On the other hand … the Post hasn’t lost its touch on its other piece about this monumentally unimportant story.

You won’t see “schnook” in any Des Moines Register headline about, say, the Rubashkins. Only in New York, kids, only in New York.


Post: ‘CHARLIE DUCKS SLAP IN APARTMENT FLAP’

Ezra Pound would’ve liked how the scansion turned out in this hed for the BFD Charlie Rangel “scandal.”


Post: ‘ “DRAGGED” OUT OF ROCK CTR.’

The lede:

That’s no way to treat a lady.

Two dozen drag queens say they were tossed out of Rockefeller Center because of their flamboyant outfits.

“They told us we couldn’t take pictures there – in Rockefeller Center. We said there were a lot of other people taking pictures, but they told us we couldn’t,” said one of the cross cross-dressers, who asked to be identified by his show name, Indiana Jones.

Better first sentence would’ve been: “That’s no way to treat New York City’s royalty.”

Hassling New Yorkers because they’re too flamboyant? What are we, Des Moines? If the queens had been smoking, Bloomberg would’ve probably had them thrown into jail.


Daily News: ‘Harlem man nabbed for poison rant on YouTube’

Nice lede:

A deranged Manhattan pothead set off panic by posting Internet videos claiming he got Gerber employees to poison millions of bottles of baby food, federal prosecutors say.

But where’s the link to the rant itself?! Not in the Daily News story, as far as I can tell.
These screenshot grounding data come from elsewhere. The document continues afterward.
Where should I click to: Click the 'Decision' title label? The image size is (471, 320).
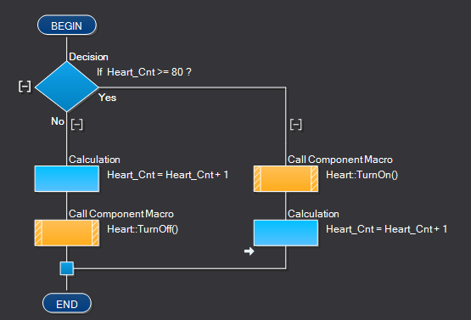coord(88,57)
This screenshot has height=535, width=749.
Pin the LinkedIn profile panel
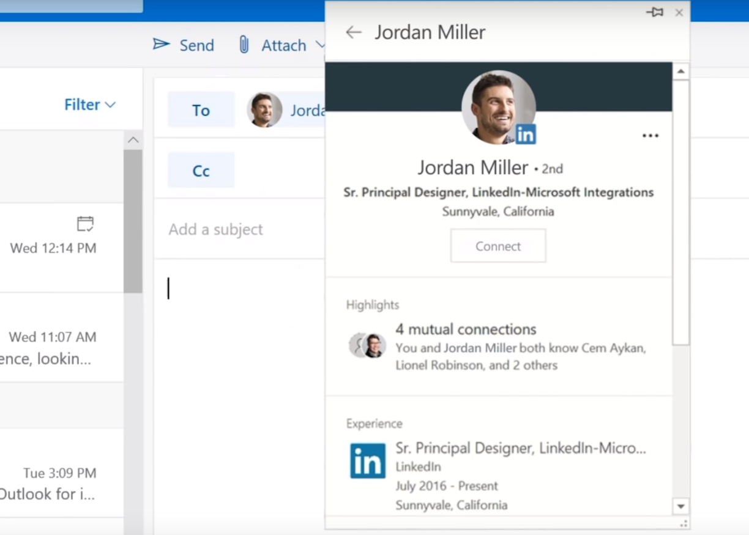[654, 12]
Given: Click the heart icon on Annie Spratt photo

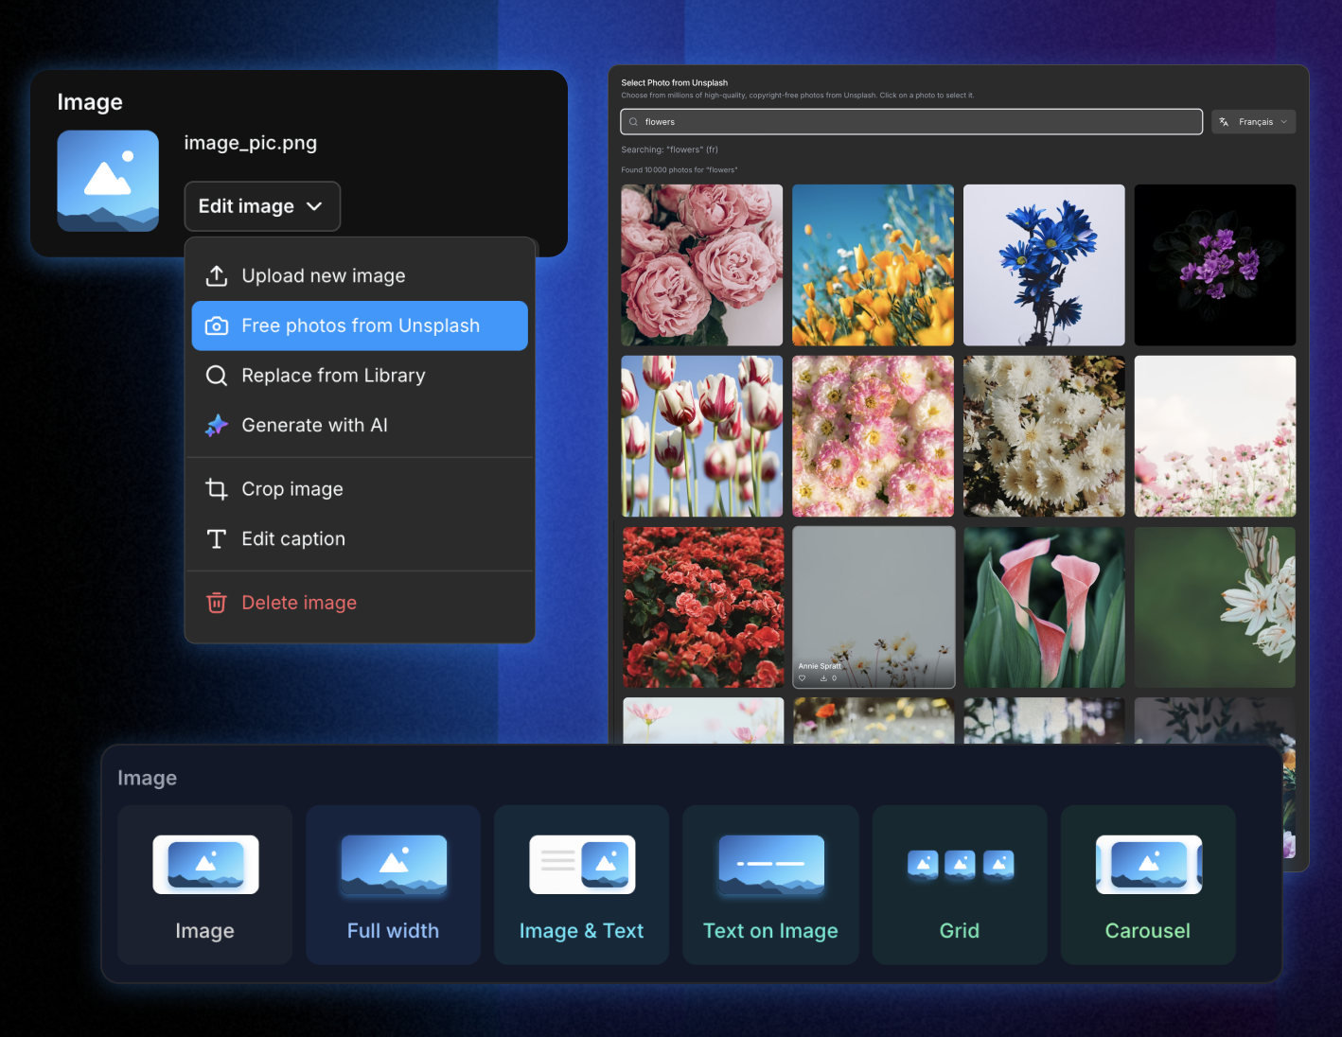Looking at the screenshot, I should pos(803,678).
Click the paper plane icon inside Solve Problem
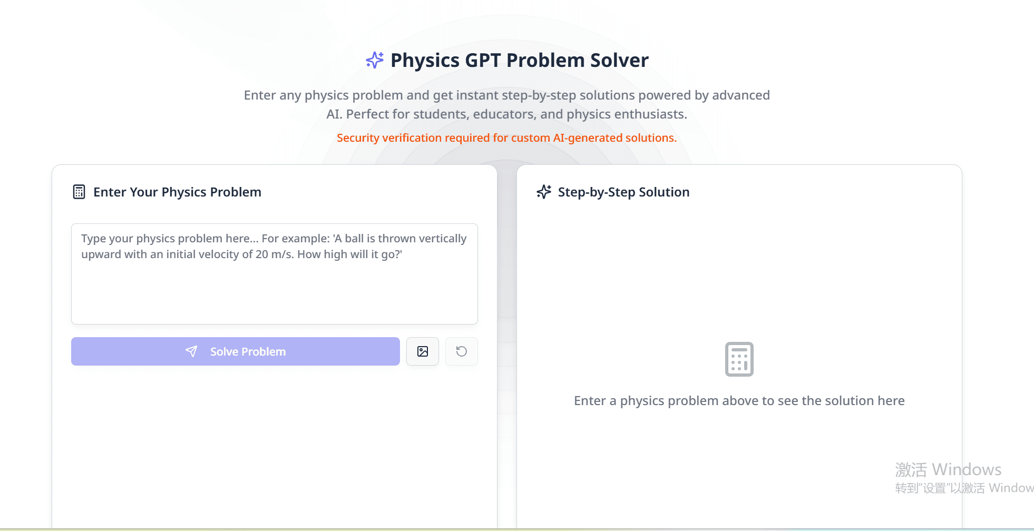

Here‘s a video about the rant.

Don’t worry, you couch tubers: YouTube’s “Farting in Public” videographer hasn’t been punished.


Daily News: ‘LA chief Bratton: Pap laws “farce” with Britney “behaving” ‘

The lede of the latest story featuring former NYPD cop Bill Bratton:

Fed-up celebs are snapping back at aggressive paparazzi with calls for tougher laws — but L.A.’s top cop says things have calmed down since Britney Spears “started wearing clothes.”

Hey, celebs, there’s no such thing for you as bad publicity. Stop with the pap smears.